= Joy Junction (charity) =

501(c)(3) Christian-based homeless shelter and church ministry

Joy Junction is a 501(c)(3) Christian-based homeless shelter and church ministry that offers emergency and short-term essentials such as food, clothing, counseling, transportation, and shelter to homeless individuals and families throughout Albuquerque, New Mexico. Joy Junction's motto is "giving the homeless a Hand Up, not a handout, to help them get back on their feet." Joy Junction opened in 1986 and has become the largest homeless shelter in New Mexico.

== Founder ==
Joy Junction was founded by Dr. Jeremy Reynalds, who immigrated from England to the United States in 1978, in 1986. He was born in England and immigrated to the United States in 1978, where he himself was homeless for a time. He died in 2018, but his work continues at Joy Junction.

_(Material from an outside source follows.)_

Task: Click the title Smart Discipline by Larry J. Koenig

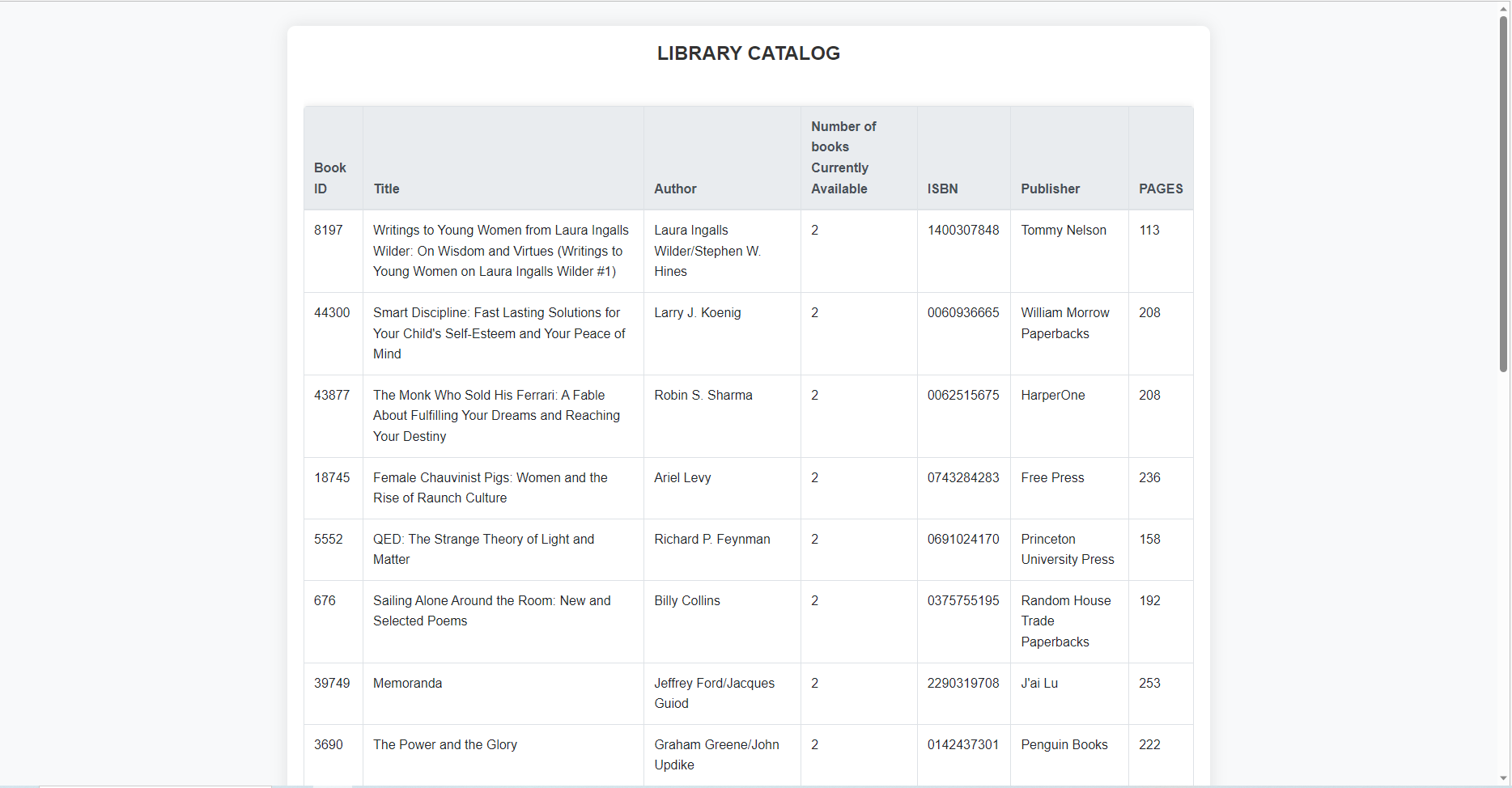Action: click(x=499, y=333)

== Organization and service to the homeless ==
Joy Junction's goal is to provide for the basic physical and spiritual needs of the homeless in Albuquerque. However, some neighborhoods have requested that the shelter's mobile truck not operate in their area. On average, Joy Junction serves as many as 300 people per day, including as many as 60 to 80 children; over 16,000 meals are provided to the homeless in Albuquerque every month, and 200,000 every year. A thrift shop was also added in 2023.

During the 2020 COVID-19 pandemic, their shelter accommodated an estimated 300 individuals nightly. They also provided private transportation, as an alternative for public transposition.

== Funding ==
Joy Junction relies on donations from individuals and businesses throughout New Mexico. Because Joy Junction is a non-profit donations-only charitable organization, the ministry receives no federal, state, or local government funding. The program is mainly funded through donations from individuals, businesses, and churches in the local area. Joy Junction also hosts public events to aid with its funding, such as the 2023 Halloween "Trick-or-Treat So Others May Eat" program, which encourages the donation of canned goods.